• **Required action**: In the entries below, find the line containing "You are a GUI" and the line containing "[Menu] (279, 60)". Copy those two lines and everything between them exactly, and only that.

• **Supplied records**:
_ _ _ _ _
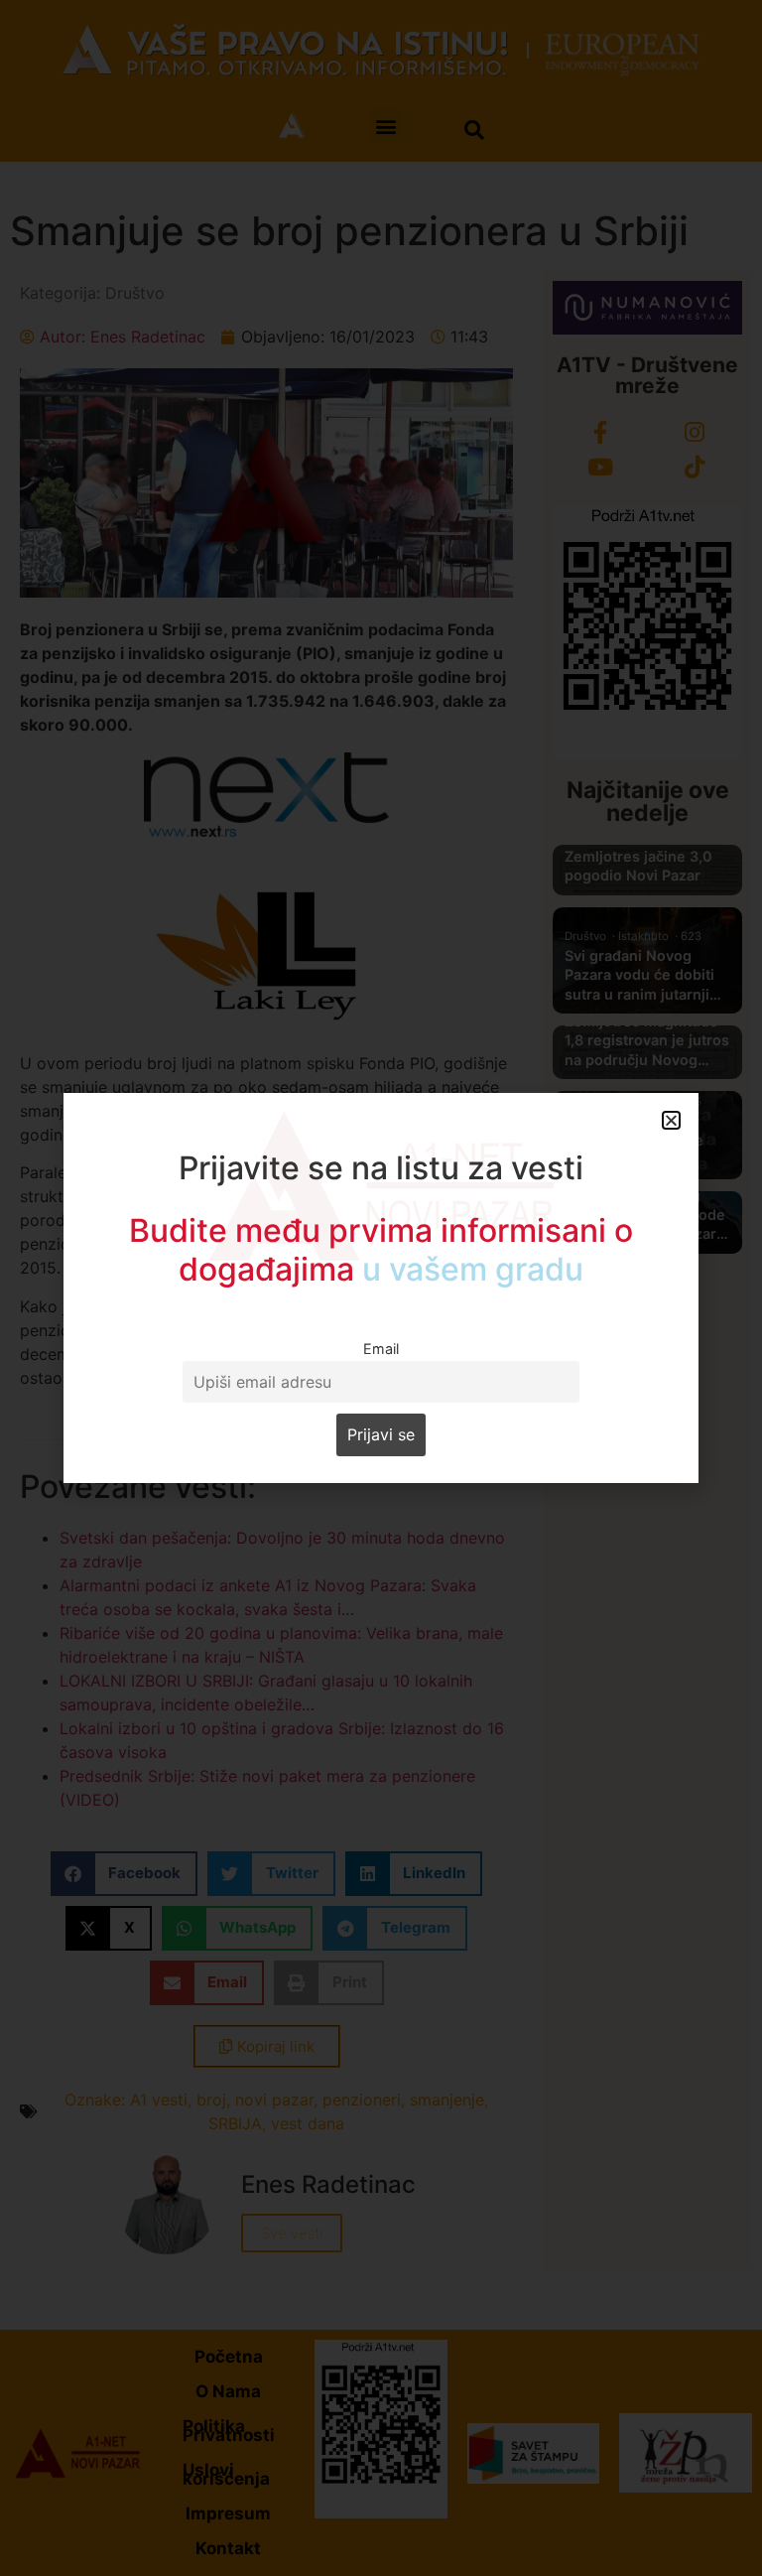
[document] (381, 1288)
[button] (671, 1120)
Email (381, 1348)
_ _ _ _ _
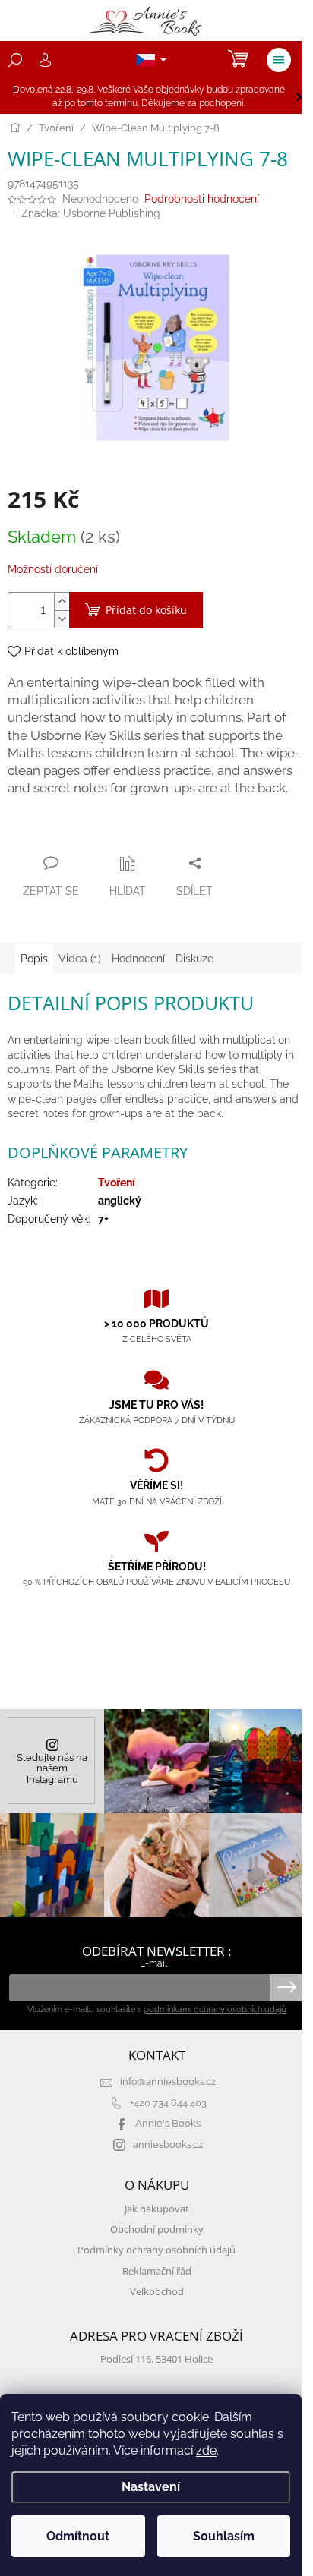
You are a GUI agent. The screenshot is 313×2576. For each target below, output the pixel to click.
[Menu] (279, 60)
_ _ _ _ _
• **Written answer**:
You are a GUI agent. The screenshot is 313×2576. For each target below, output the pixel to click.
[Menu] (279, 60)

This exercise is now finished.